::: Records for the exercise :::

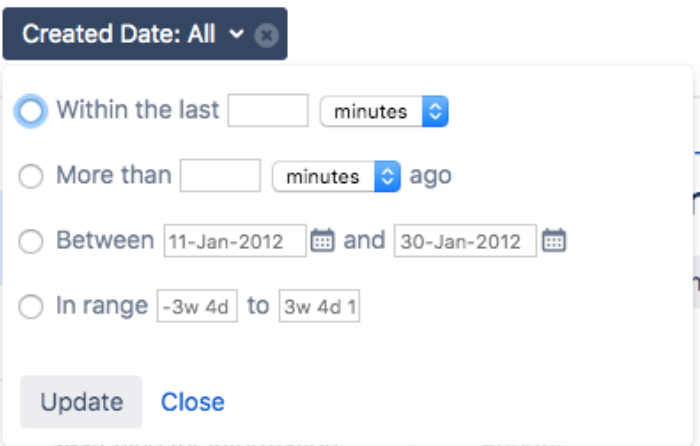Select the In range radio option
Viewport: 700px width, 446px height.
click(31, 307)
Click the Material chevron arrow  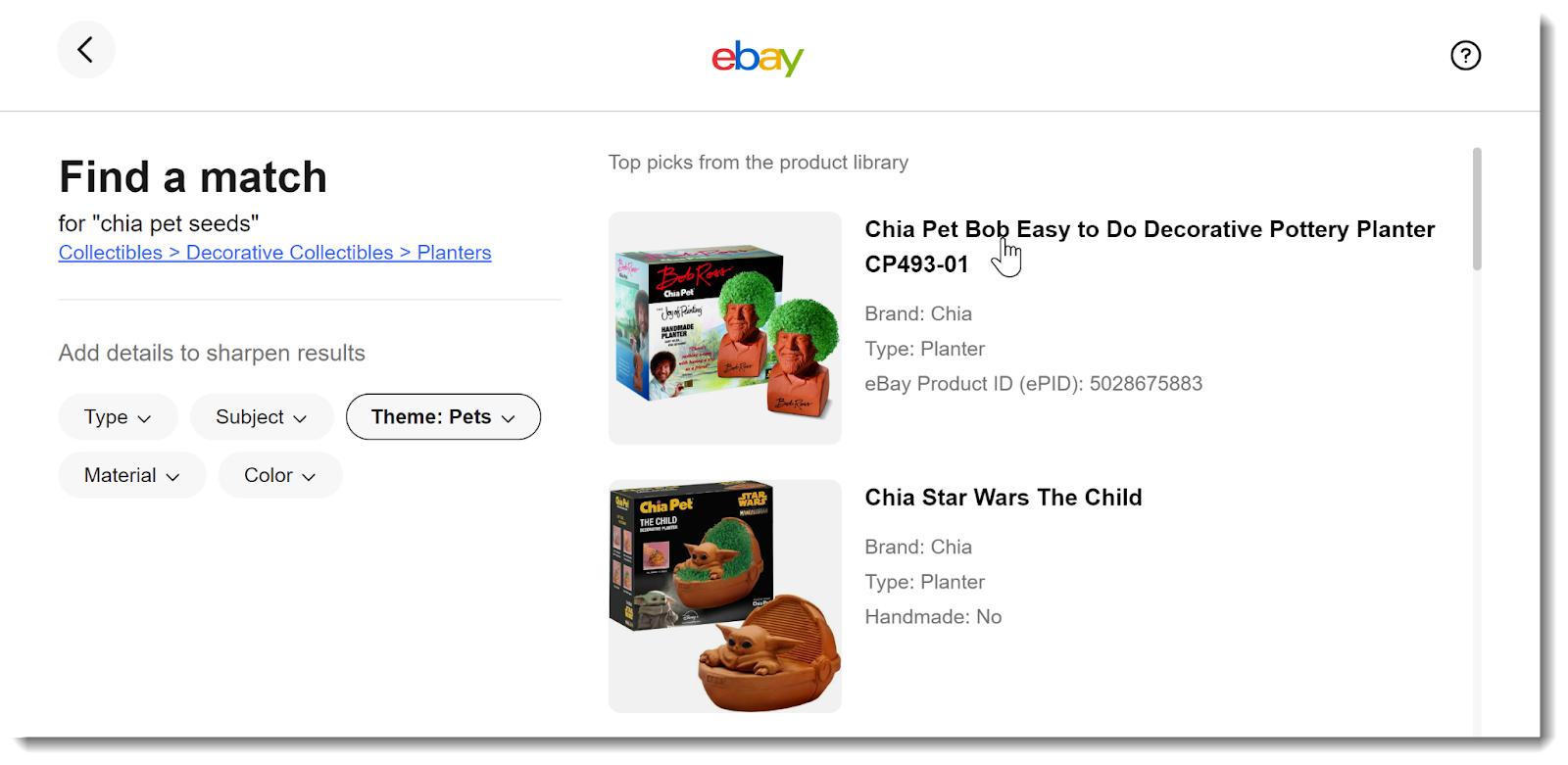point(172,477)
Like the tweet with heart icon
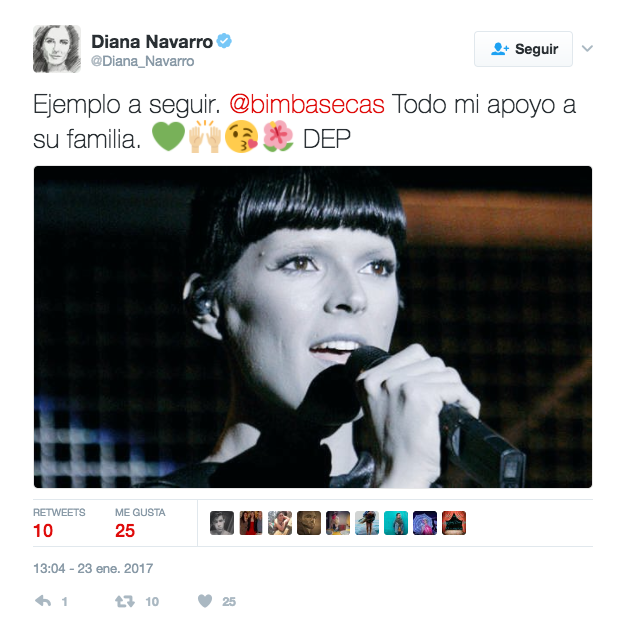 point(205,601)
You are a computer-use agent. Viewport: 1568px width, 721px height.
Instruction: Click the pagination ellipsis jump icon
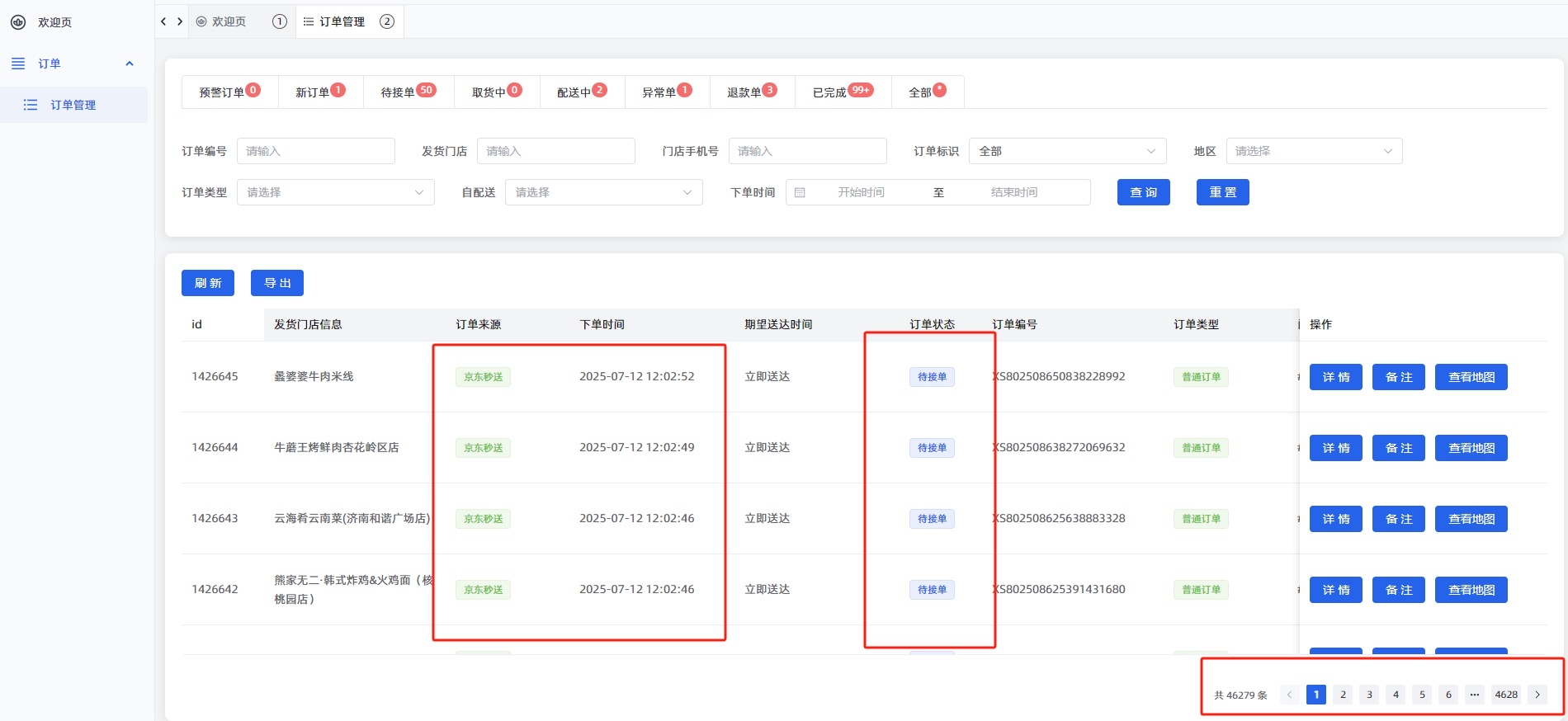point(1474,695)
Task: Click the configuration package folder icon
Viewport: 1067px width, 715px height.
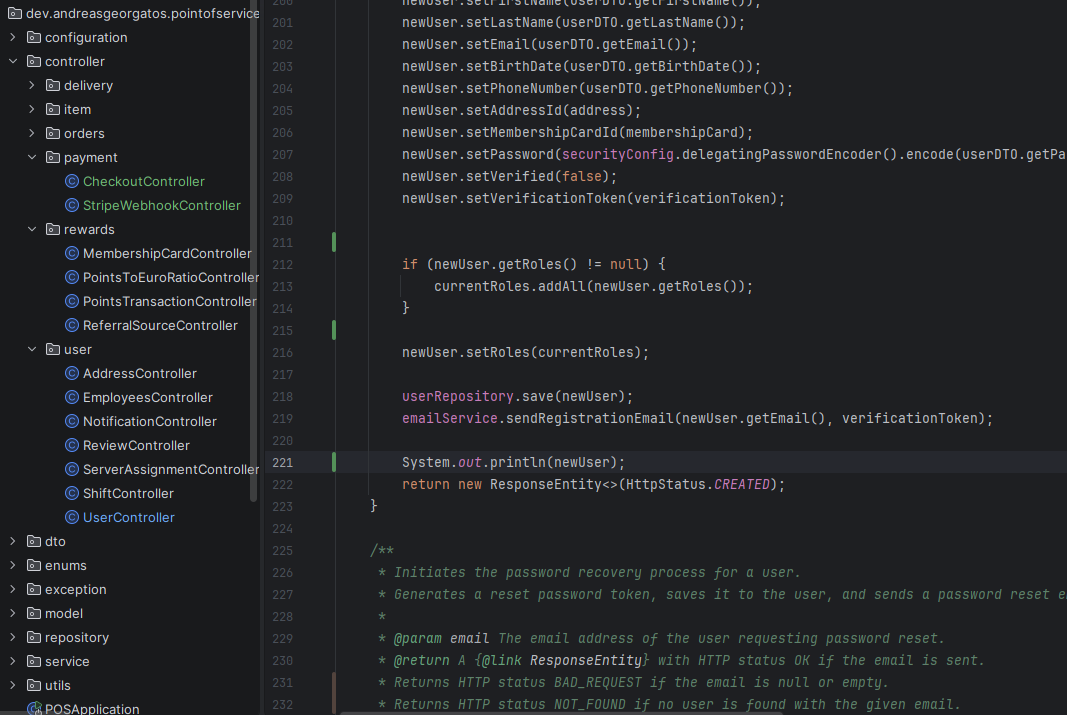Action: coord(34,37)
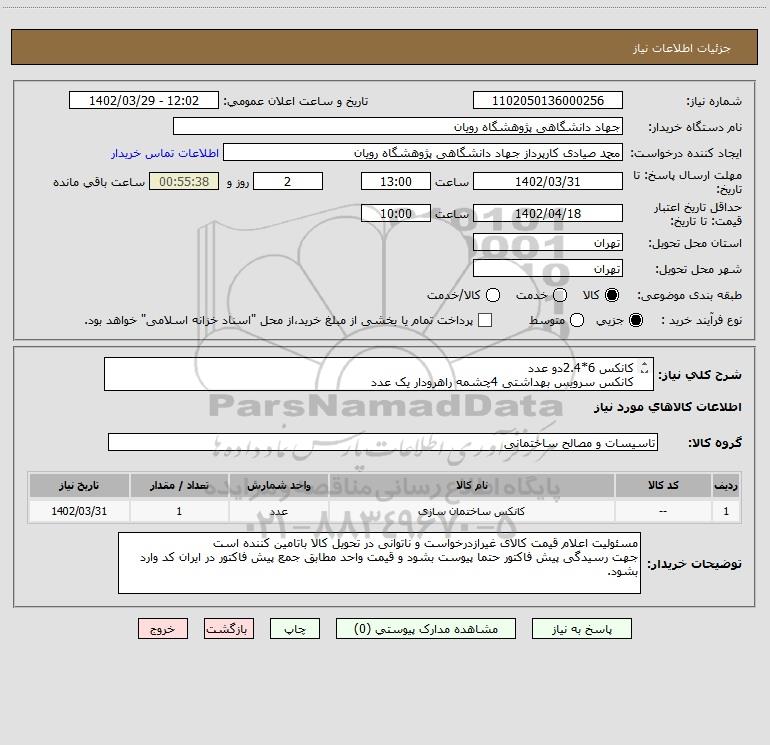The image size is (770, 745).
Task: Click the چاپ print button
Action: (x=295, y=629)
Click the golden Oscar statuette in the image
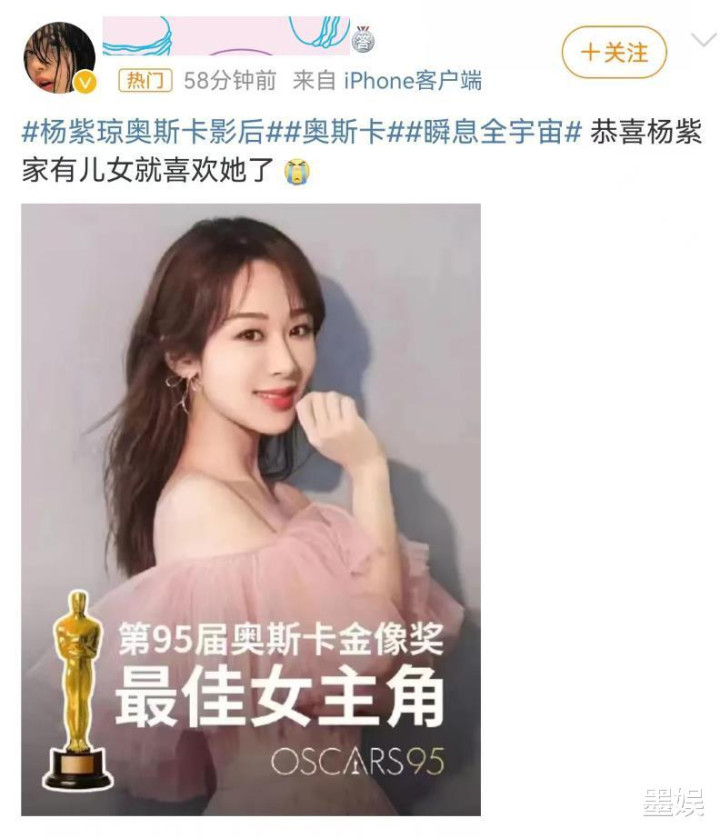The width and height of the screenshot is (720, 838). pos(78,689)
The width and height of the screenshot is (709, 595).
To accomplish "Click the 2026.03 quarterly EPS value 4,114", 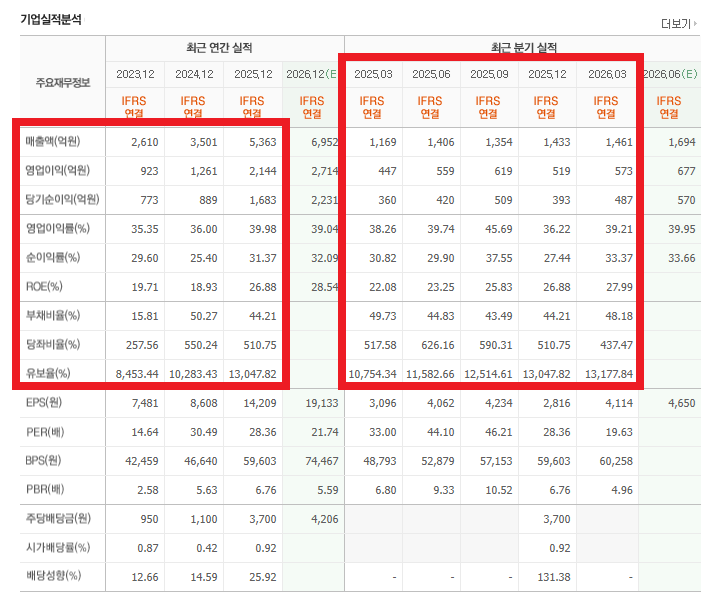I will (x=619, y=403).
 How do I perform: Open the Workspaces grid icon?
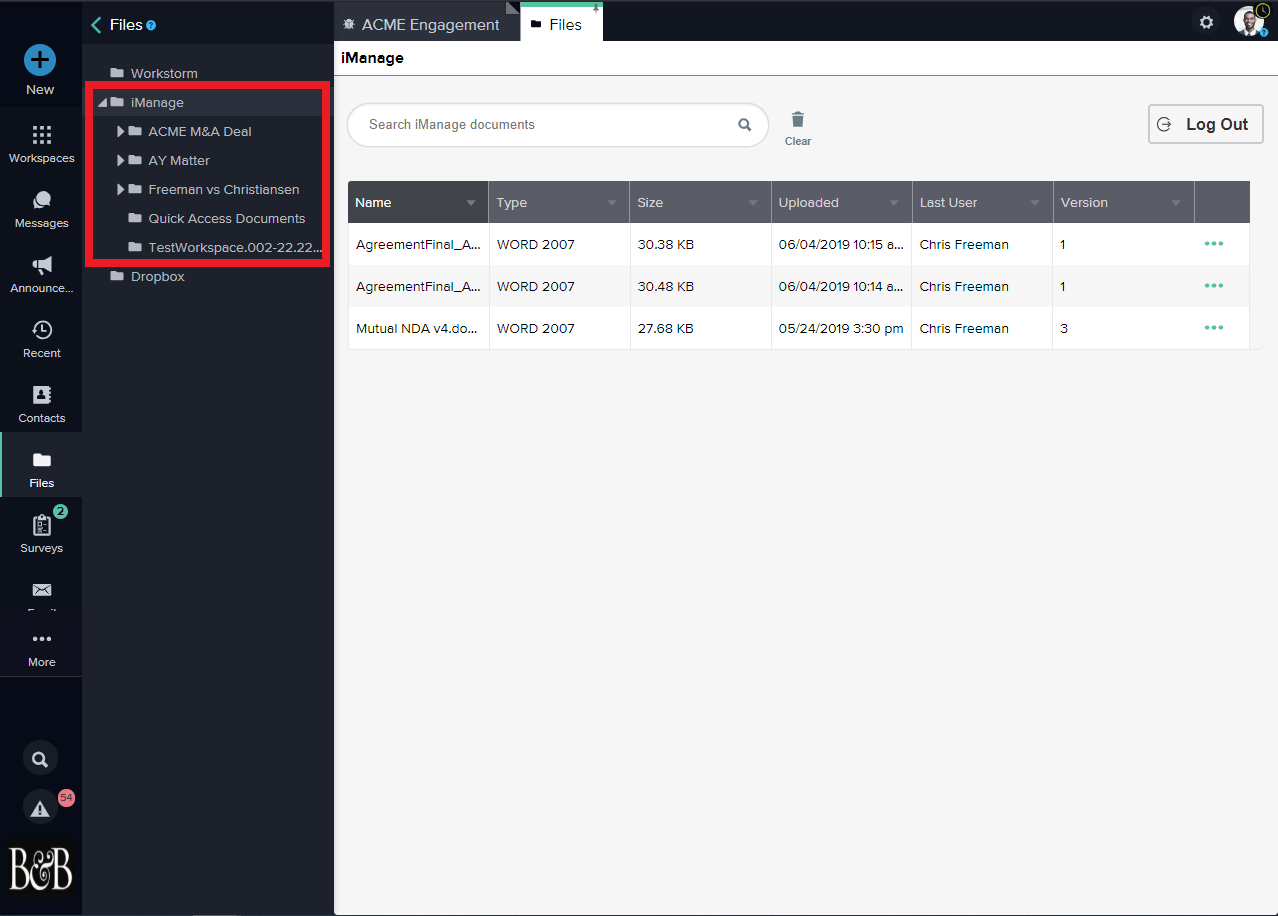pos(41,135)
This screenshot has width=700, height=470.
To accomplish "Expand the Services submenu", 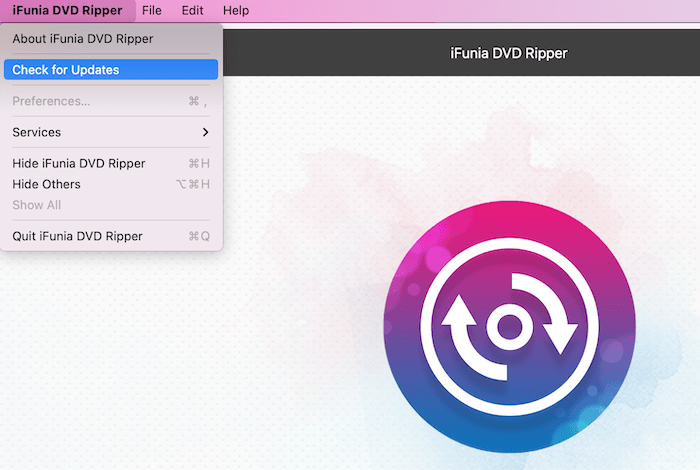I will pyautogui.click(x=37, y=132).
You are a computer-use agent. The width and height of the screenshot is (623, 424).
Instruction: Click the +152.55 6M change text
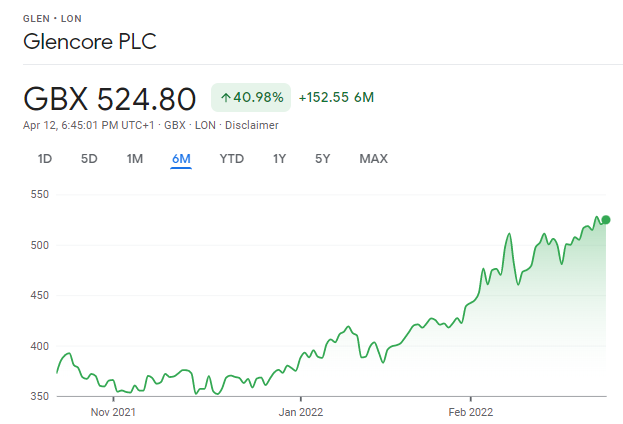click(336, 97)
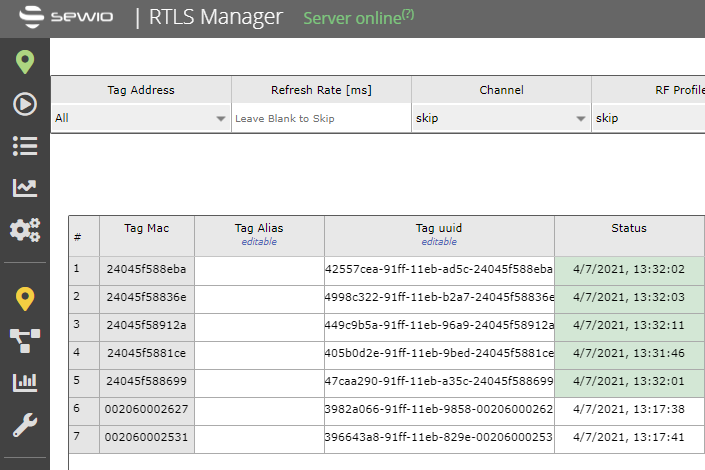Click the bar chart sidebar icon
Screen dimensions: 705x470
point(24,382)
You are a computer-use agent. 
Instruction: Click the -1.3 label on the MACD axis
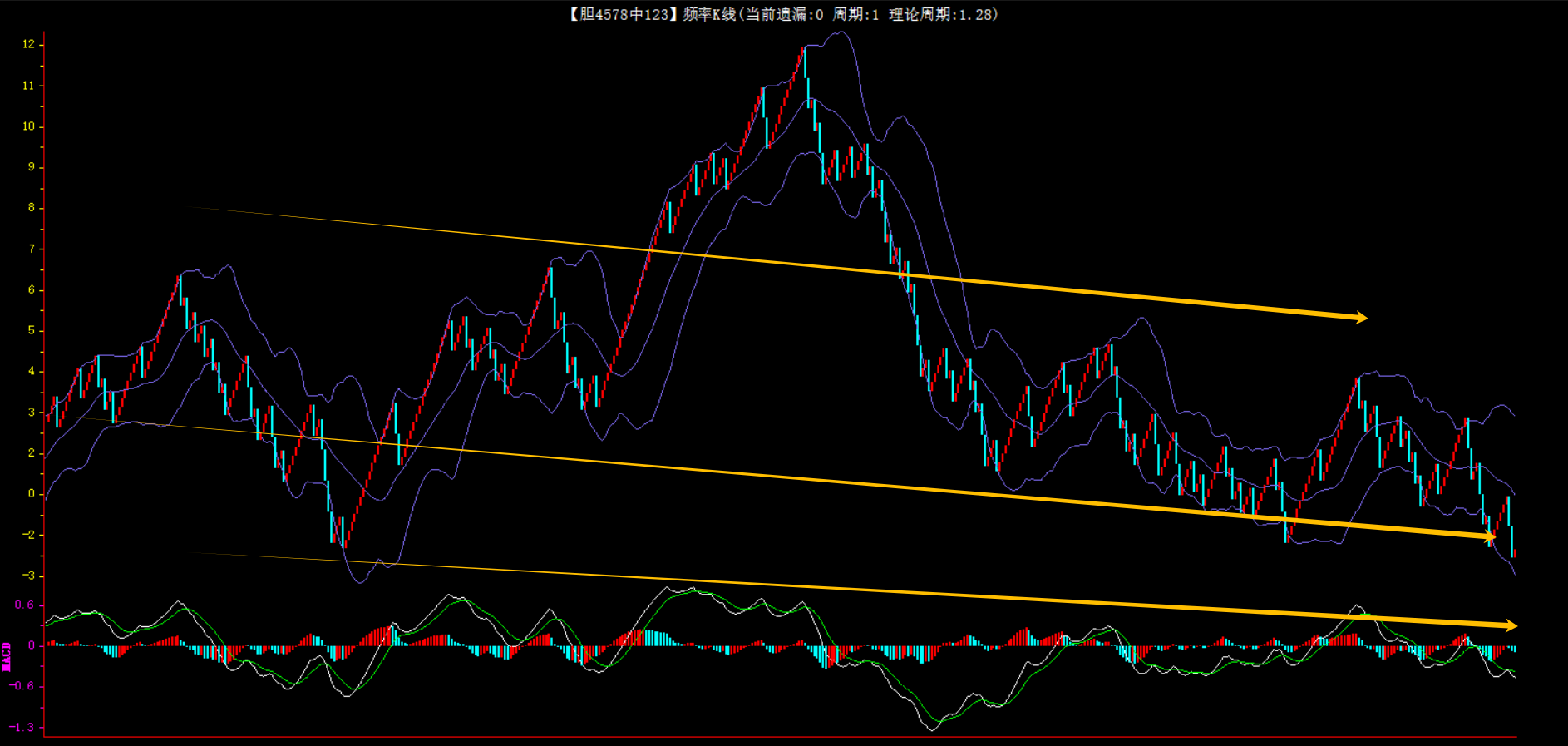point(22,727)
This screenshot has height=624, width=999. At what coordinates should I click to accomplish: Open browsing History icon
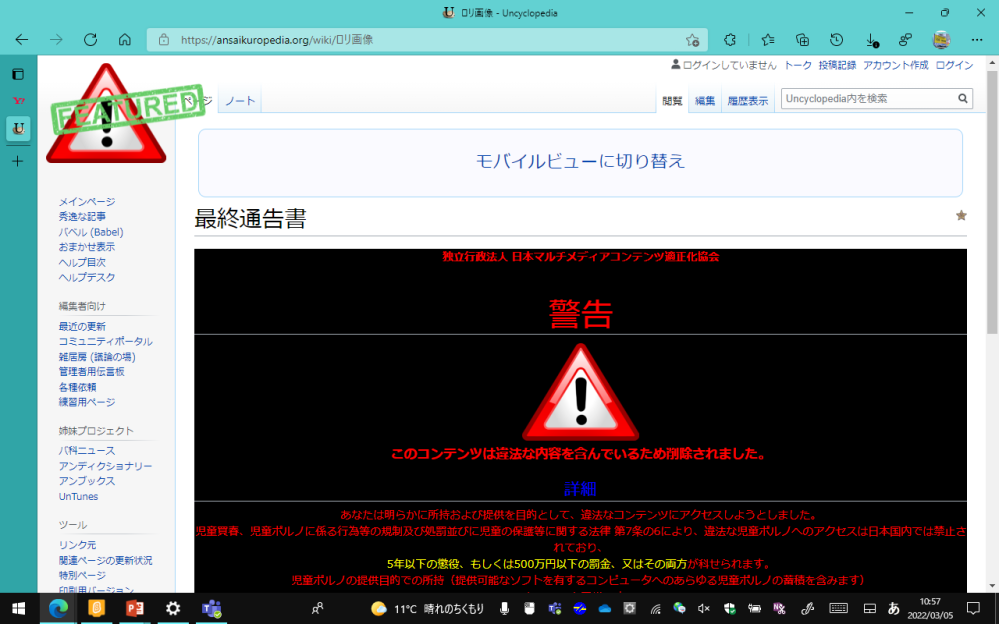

:::

## Assignment
Search the entries for the word "agent" and show every line that has it.

## Answer below
You are a computer-use agent. Viewport: 1568px width, 721px height.
You are a computer-use agent. The width and height of the screenshot is (623, 424).
You are a computer-use agent. 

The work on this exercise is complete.